Work to complete: Your task is to transcribe all of the data below exactly, omitting the images.

Data extract:
⁂

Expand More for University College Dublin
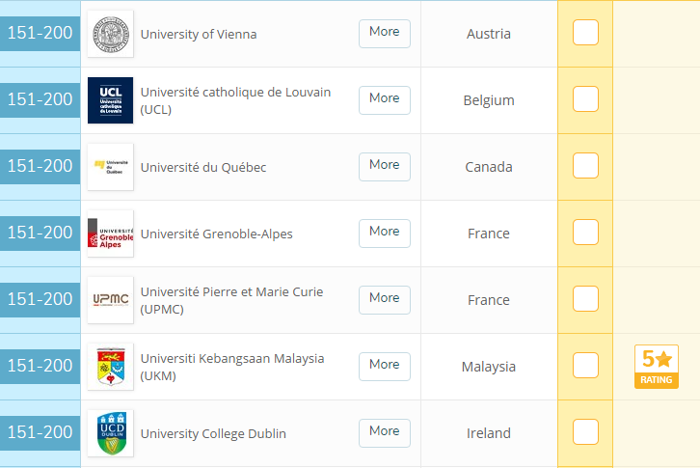This screenshot has width=700, height=468. pyautogui.click(x=384, y=432)
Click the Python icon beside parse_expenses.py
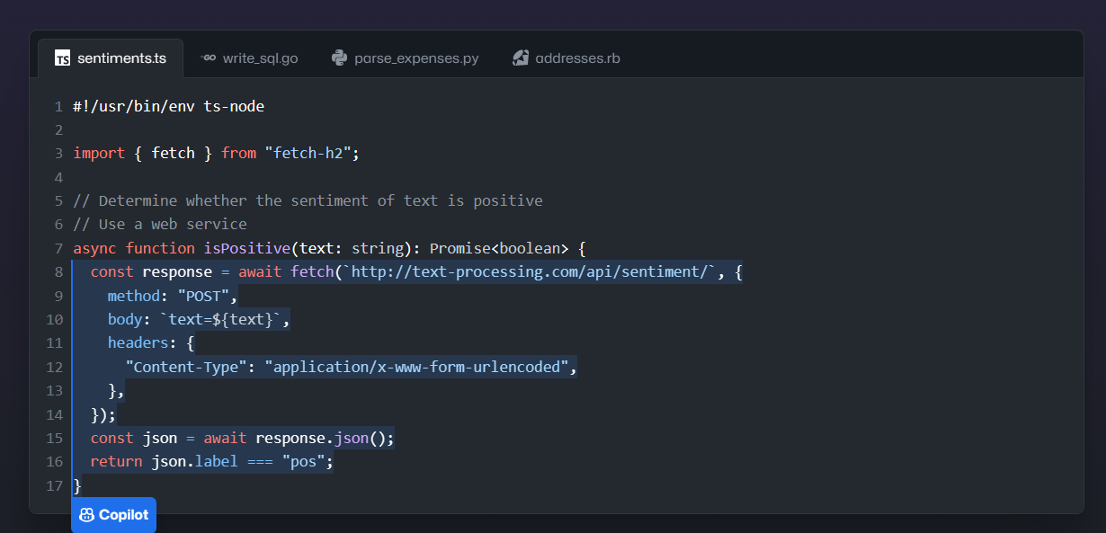The image size is (1106, 533). (339, 58)
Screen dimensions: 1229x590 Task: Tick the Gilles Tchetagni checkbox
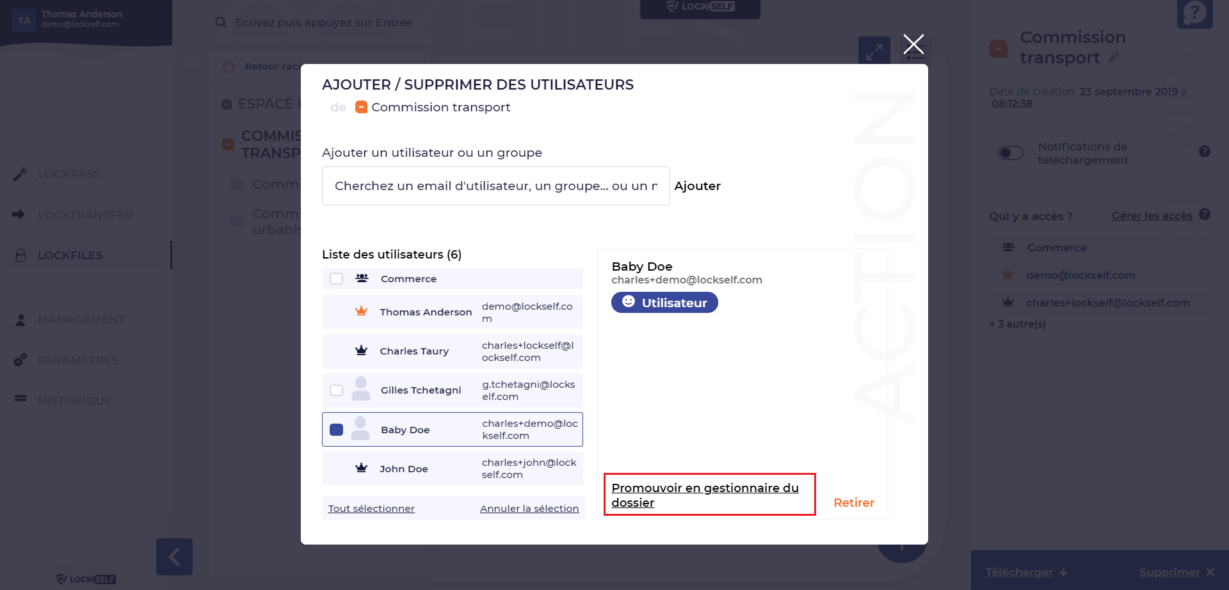click(x=336, y=390)
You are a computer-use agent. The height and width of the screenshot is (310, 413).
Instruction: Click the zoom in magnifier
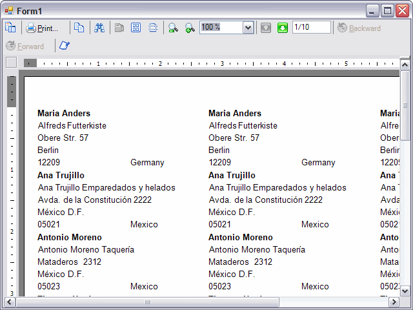coord(190,28)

⁂

Solution for this problem:
Expand More for University College Dublin
This screenshot has width=700, height=468. pyautogui.click(x=384, y=432)
Click the Python icon beside parse_expenses.py
The image size is (1106, 533). (339, 58)
Screen dimensions: 1229x590 Task: Tick the Gilles Tchetagni checkbox
click(x=336, y=390)
You are a computer-use agent. The height and width of the screenshot is (310, 413).
Instruction: Click the zoom in magnifier
coord(190,28)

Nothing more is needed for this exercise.